Below is a listing; restate from it, character for character, the lines beginning at the line holding "Find RV Service (83, 4)" and ending at the line holding "Franchise Opportunity (31, 2341)", both included.

# [GIVEN DATA]
....
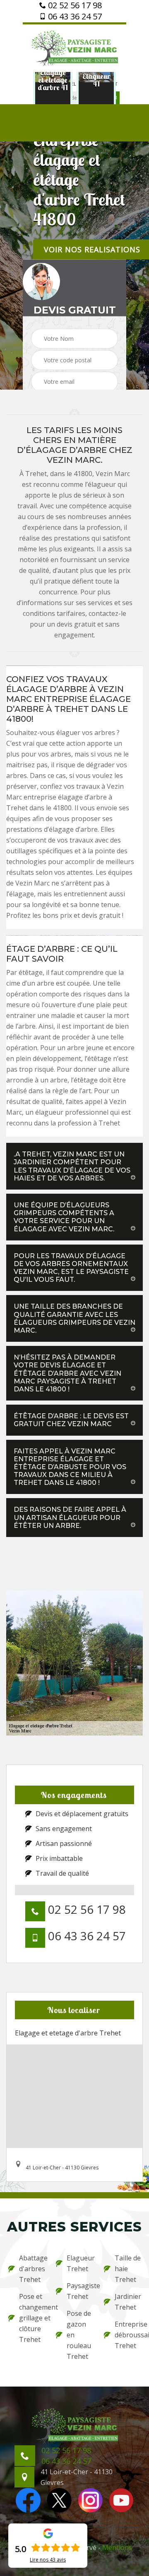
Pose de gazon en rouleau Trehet (79, 2335)
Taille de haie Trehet (128, 2268)
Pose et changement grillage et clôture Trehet (32, 2318)
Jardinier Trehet (128, 2302)
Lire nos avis (48, 2560)
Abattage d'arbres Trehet (32, 2268)
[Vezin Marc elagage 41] (74, 47)
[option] (52, 80)
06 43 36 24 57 (74, 16)
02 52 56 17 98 (74, 5)
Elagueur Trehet (80, 2263)
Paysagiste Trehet (80, 2291)
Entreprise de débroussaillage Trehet (128, 2335)
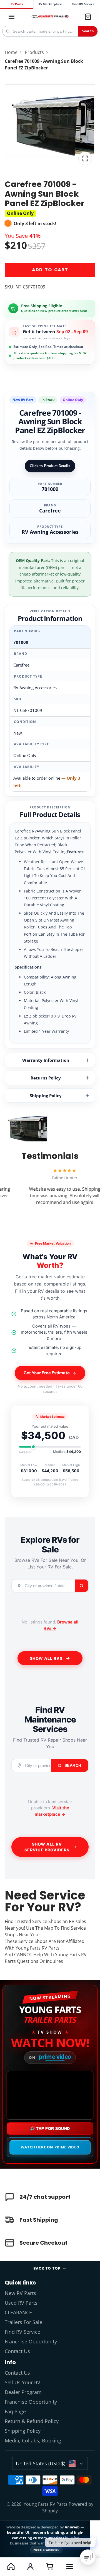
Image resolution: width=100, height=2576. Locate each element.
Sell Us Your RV (22, 2382)
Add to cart (50, 270)
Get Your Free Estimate (47, 1372)
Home (11, 52)
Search (88, 31)
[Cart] (88, 16)
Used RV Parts (21, 2302)
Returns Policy (46, 1078)
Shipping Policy (46, 1095)
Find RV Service (83, 4)
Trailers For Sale (23, 2322)
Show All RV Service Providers (46, 1847)
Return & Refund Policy (32, 2421)
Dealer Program (23, 2392)
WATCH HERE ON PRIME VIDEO (50, 2147)
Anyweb (72, 2527)
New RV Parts (20, 2293)
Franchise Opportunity (31, 2341)
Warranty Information (45, 1060)
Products (34, 52)
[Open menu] (69, 2566)
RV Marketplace (50, 4)
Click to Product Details (50, 466)
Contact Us (17, 2351)
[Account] (30, 2566)
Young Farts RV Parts (46, 2504)
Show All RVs (46, 1658)
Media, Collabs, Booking (33, 2440)
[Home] (50, 16)
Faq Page (15, 2411)
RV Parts (17, 4)
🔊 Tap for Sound (50, 2128)
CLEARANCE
....
# [FINISHED TASK]
Find RV Service (83, 4)
Trailers For Sale (23, 2322)
Show All RV Service Providers (46, 1847)
Return & Refund Policy (32, 2421)
Dealer Program (23, 2392)
WATCH HERE ON PRIME VIDEO (50, 2147)
Anyweb (72, 2527)
New RV Parts (20, 2293)
Franchise Opportunity (31, 2341)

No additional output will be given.